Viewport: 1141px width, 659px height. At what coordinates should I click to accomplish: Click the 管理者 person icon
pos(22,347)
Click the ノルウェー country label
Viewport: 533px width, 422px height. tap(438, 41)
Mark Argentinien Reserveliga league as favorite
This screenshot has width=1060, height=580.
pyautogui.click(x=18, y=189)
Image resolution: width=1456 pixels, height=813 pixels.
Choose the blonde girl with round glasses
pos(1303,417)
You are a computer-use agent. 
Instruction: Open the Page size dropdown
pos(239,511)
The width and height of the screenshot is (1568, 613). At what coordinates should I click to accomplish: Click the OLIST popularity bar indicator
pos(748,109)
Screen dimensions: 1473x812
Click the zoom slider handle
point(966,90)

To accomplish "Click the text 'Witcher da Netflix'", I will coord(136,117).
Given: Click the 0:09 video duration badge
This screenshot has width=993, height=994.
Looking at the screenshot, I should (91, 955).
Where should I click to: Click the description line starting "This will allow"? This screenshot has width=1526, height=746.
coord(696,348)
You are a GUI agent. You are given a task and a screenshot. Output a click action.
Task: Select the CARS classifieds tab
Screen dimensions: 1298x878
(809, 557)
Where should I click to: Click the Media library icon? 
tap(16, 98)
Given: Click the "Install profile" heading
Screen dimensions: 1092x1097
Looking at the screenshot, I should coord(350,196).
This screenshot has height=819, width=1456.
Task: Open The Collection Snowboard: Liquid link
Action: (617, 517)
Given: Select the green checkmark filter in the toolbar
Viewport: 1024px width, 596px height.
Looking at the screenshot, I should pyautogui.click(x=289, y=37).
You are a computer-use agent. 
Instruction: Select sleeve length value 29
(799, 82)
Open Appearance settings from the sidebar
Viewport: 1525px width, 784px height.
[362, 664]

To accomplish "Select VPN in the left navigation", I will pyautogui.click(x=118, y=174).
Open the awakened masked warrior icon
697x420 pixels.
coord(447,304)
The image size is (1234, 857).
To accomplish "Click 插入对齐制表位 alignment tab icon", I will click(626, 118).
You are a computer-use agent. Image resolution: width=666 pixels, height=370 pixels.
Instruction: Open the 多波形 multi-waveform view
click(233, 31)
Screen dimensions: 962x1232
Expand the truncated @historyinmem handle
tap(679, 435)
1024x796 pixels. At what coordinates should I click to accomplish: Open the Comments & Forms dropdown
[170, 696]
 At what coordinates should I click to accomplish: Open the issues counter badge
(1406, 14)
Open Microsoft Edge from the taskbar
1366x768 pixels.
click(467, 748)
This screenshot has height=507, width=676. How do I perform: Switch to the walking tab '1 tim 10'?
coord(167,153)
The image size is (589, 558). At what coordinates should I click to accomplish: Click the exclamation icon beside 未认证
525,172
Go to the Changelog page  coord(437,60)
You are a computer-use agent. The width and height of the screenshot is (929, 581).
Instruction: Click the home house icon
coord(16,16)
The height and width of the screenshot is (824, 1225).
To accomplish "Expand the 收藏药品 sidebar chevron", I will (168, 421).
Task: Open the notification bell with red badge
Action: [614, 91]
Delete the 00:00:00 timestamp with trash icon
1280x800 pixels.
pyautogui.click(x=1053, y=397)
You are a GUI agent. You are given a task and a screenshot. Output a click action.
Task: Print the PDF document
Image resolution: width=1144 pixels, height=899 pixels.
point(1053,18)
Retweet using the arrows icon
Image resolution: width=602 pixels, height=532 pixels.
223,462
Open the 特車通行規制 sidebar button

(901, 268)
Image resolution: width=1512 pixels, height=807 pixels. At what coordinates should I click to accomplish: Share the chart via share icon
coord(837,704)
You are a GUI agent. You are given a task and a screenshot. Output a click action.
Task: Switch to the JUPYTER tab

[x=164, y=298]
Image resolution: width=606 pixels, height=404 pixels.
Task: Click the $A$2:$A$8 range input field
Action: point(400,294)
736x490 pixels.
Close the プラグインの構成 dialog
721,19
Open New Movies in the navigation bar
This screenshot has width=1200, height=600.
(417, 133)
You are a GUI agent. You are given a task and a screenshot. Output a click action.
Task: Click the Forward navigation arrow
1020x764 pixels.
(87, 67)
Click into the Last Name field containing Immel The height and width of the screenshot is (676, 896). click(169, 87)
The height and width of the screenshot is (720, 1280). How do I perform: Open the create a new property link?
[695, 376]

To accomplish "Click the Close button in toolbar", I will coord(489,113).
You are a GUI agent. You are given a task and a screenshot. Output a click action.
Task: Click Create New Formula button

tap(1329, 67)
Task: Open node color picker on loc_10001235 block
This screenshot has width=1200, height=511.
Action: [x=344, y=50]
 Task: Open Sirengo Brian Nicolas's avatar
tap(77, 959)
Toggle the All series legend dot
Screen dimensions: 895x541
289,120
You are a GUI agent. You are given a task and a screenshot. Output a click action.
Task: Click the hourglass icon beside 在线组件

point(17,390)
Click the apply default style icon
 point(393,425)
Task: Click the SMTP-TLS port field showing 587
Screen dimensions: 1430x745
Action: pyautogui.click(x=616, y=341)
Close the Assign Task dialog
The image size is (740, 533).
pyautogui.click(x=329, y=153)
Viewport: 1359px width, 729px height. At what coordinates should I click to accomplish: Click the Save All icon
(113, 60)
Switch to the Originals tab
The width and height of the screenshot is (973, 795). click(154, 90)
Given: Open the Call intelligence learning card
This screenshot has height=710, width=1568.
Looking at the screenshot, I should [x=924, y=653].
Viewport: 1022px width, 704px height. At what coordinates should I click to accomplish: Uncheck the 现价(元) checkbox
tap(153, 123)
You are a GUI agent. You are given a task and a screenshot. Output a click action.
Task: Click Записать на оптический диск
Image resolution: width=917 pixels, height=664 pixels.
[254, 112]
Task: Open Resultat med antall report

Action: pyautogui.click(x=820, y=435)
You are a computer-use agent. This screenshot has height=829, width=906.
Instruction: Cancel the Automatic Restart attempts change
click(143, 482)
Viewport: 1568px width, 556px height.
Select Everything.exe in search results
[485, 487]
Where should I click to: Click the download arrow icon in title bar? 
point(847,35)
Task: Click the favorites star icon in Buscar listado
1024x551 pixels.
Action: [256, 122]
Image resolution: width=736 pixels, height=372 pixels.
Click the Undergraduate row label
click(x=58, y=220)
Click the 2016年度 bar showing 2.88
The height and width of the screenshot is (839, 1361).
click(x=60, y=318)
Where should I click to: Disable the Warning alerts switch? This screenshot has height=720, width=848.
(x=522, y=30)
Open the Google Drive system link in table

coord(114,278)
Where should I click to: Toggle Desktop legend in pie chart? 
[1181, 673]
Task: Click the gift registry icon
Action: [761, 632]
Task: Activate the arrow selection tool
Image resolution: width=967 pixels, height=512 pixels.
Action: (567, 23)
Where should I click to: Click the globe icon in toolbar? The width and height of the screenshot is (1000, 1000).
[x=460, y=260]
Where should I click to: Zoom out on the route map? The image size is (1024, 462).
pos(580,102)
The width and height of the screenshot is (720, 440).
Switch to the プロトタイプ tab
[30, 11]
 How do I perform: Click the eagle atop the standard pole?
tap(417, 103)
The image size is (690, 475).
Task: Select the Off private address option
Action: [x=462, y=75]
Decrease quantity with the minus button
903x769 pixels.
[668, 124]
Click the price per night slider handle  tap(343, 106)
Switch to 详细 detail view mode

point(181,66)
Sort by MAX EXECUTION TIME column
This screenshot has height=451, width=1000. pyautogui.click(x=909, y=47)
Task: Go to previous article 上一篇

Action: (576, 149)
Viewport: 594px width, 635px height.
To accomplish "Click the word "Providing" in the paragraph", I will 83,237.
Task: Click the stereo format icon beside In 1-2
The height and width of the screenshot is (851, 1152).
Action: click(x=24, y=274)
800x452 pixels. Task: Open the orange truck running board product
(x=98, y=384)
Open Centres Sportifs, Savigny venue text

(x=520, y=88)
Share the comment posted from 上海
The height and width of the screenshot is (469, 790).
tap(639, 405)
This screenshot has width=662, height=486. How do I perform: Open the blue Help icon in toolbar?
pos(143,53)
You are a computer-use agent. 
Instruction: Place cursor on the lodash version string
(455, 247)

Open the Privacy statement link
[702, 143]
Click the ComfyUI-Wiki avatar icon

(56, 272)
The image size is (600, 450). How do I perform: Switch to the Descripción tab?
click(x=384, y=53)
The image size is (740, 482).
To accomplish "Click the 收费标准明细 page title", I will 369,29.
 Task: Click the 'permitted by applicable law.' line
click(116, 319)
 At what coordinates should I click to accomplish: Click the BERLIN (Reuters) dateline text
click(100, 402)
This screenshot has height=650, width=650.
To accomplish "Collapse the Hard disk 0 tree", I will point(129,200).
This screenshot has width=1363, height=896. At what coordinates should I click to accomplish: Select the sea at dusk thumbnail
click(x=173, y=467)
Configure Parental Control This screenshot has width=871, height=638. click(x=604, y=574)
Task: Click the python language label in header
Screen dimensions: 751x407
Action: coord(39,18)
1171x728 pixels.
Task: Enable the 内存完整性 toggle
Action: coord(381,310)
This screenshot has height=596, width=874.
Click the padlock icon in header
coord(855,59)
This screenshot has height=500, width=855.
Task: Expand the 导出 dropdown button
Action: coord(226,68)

■ What needs to be done ■
When the word "showing" shows up in a line of the entries, report that line.

■ Exercise output ■
Task: Click the SMTP-TLS port field showing 587
Click the 2016年度 bar showing 2.88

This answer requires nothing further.